The myelogram showed a medullary invasion by 90% of blasts. The rest of the infectious tests was negative, including the ECBU, the CSF study and the chest X-ray.

Immunophenotyping showed a profile of acute lymphoblastic leukemia in its hyperleukocytic form.

The initial tests found no testicular or bone involvement, renal ultrasound and echocardiography were normal.

Symptomatic therapy was started early, but the evolution was devastating and the newborn died in a severe septic state 4 days after diagnosis and even before the start of chemotherapy.

3. Discussion

Neonatal acute leukemia is defined as the presence at birth or within the first 4 weeks of life of immature hematopoietic cells in the blood and bone marrow with infiltration of non-hematopoietic tissue [1] .

According to French epidemiological data, the global incidence of acute leukemia in the first year of life is 32.1 cases per million/year, including 17 cases per million/year for AML and 15.1 cases per million per year for ALL [4] . At this time of life, AML is also more frequent than ALL with a ratio ranging from 1.5:1 to 3:1 [2] .

A cytogenetic abnormality responsible for a rearrangement of the MLL gene on chromosome 11 is present in more than 80% of children with ALL during the first year of life. Among the anomalies responsible for this rearrangement are the reciprocal translocations t (9; 11) and t (11; 19), the t (11; 19) is the most frequent in the neonatal period. These translocations lead to the fusion of the MLL gene with other genes, and to the production of hybrid proteins that impact on the growth and differentiation of granular and monocytic lineages [1] .

In our case, the clinical signs of the disease were an anemic syndrome and an infectious syndrome without tumor syndrome. Considering this clinical case, other differential diagnoses could be evoked, in particular viral fetopathy (cytomegalovirus, rubella, herpes) or parasitic fetopathy (toxoplasmosis). More generally, this initial diagnosis should also evoke a B clonal proliferation in the context of HIV infection or a transient leukemic reaction (“transient leukemia”) in a newborn with trisomy 21. The last hypothesis, characterized by the high frequency of spontaneous remissions, must be clearly distinguished from true acute leukemia and requires special management [5] .

The clinical signs, maternal and fetal serology, and myelogram allow a rapid orientation of the diagnosis.

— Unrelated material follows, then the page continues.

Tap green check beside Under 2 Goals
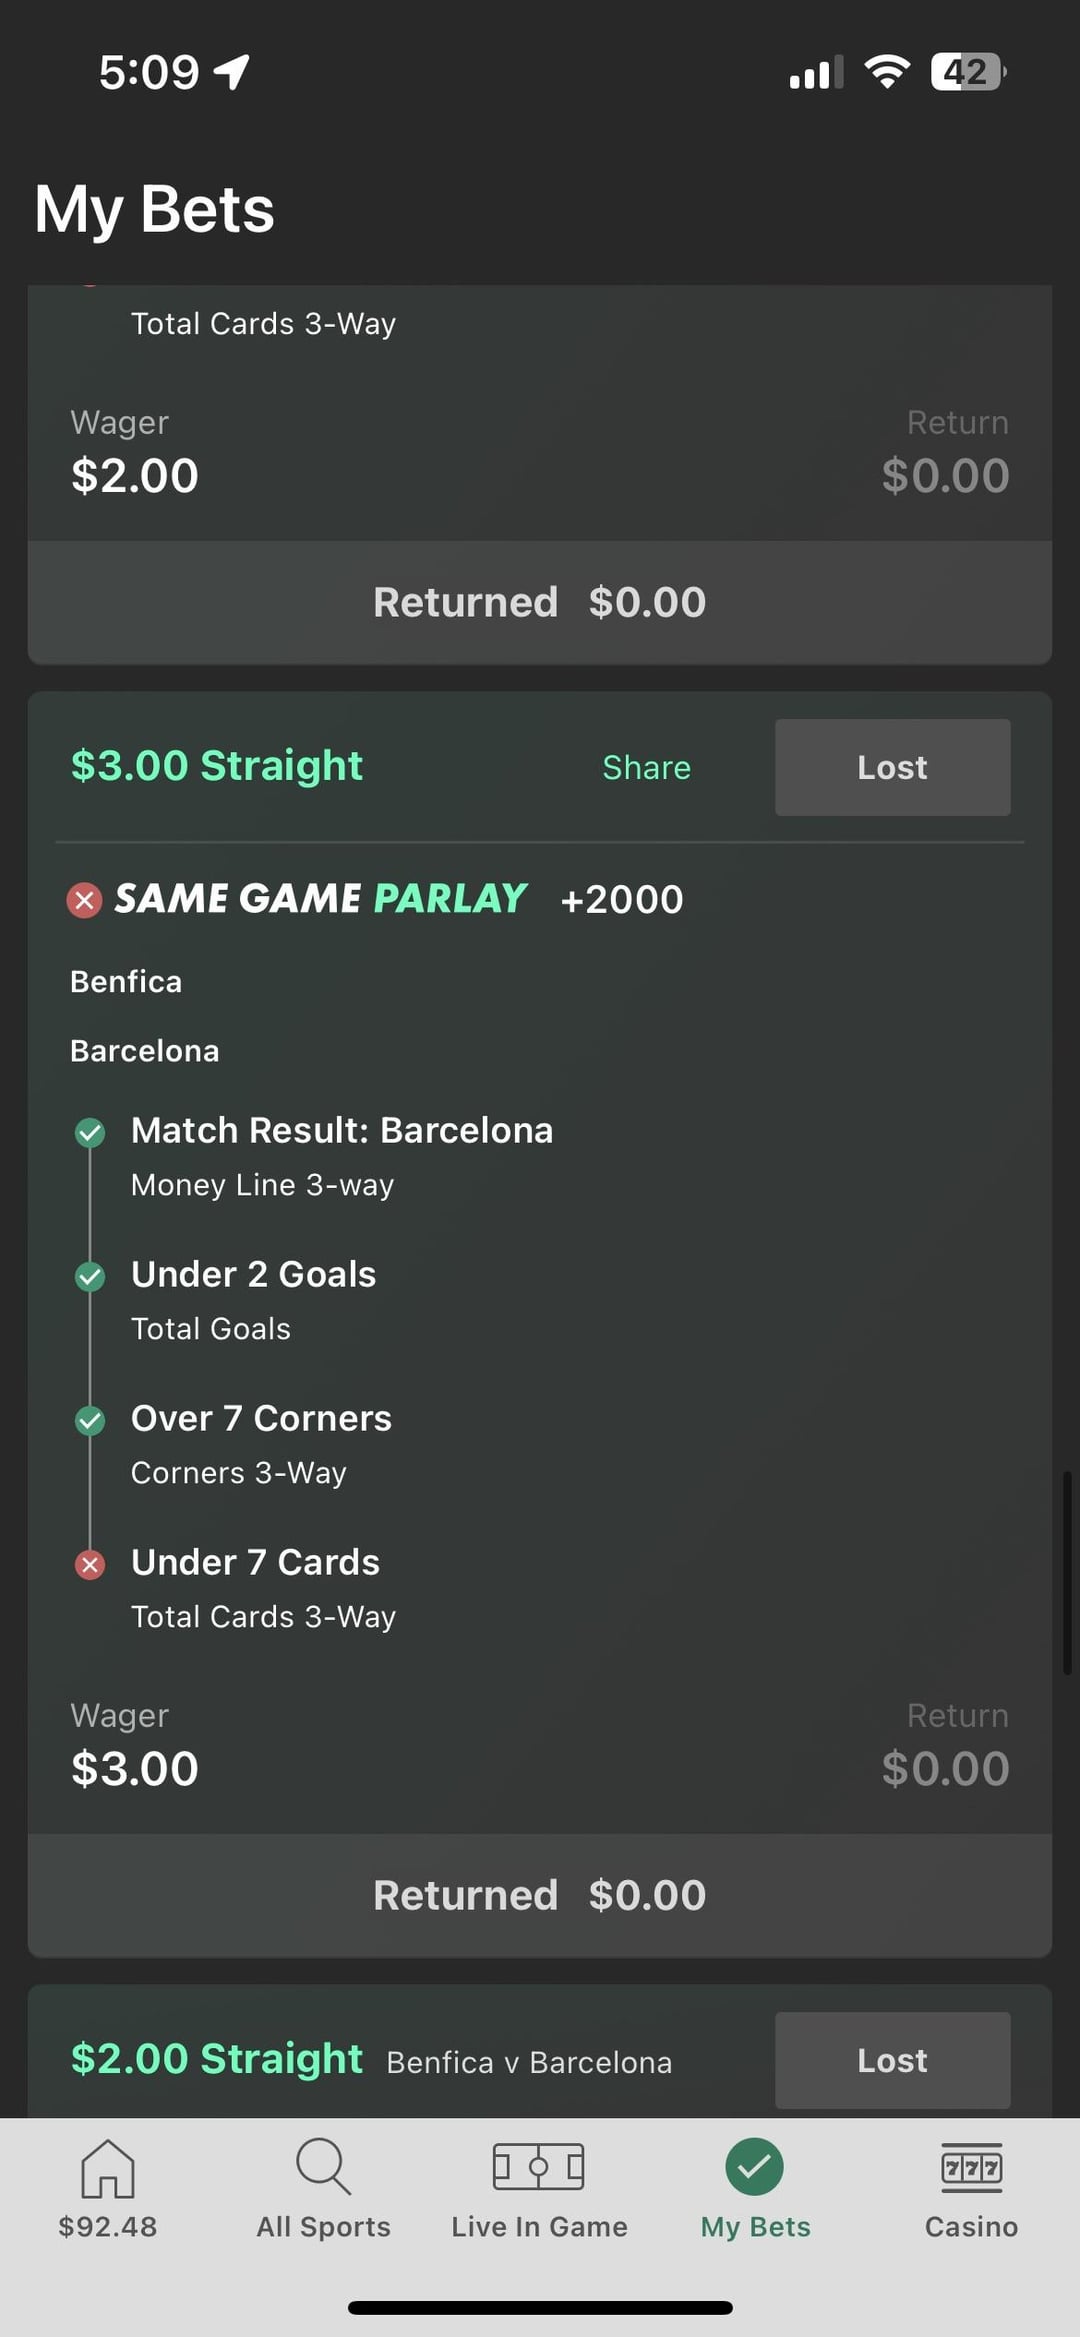 (x=90, y=1276)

Unfortunately, in our context, the clinical signs were poor in the absence of tumor syndrome or typical skin lesions which are the most frequent modes of revelation of congenital leukemias (72% and 61% respectively) [6] , as well as the rapid and unfavorable evolution, maternal and fetal serology and cytogenetic study were not performed. As well, the major hyperleukocytosis, the marrow invasion by blast cells and the results of the immunological study could not lead to any other diagnosis than acute leukemia.

The prognosis of neonatal acute leukemia remains generally very worse, especially for lymphoblastic forms, and generally worse than in older children [2] .

4. Conclusion

Acute leukemia in its neonatal form is characterized by a rapid doubling time of the tumor cells and by its rapid evolution. Although infantile acute lymphocytic leukaemia commonly presents with characteristic features of hepatosplenomegaly, leukaemia cutis or infiltrative disease of the extramedullar and central nervous system, and non-specific symptoms are not uncommon. For these reasons, the diagnosis must be made as early as possible. The observation of a discreetly disturbed blood count should not be a cause for delay in diagnosis, because whatever the form of neonatal leukemia, its prognosis is critical.

Conflicts of Interest

The authors declare no conflicts of interest.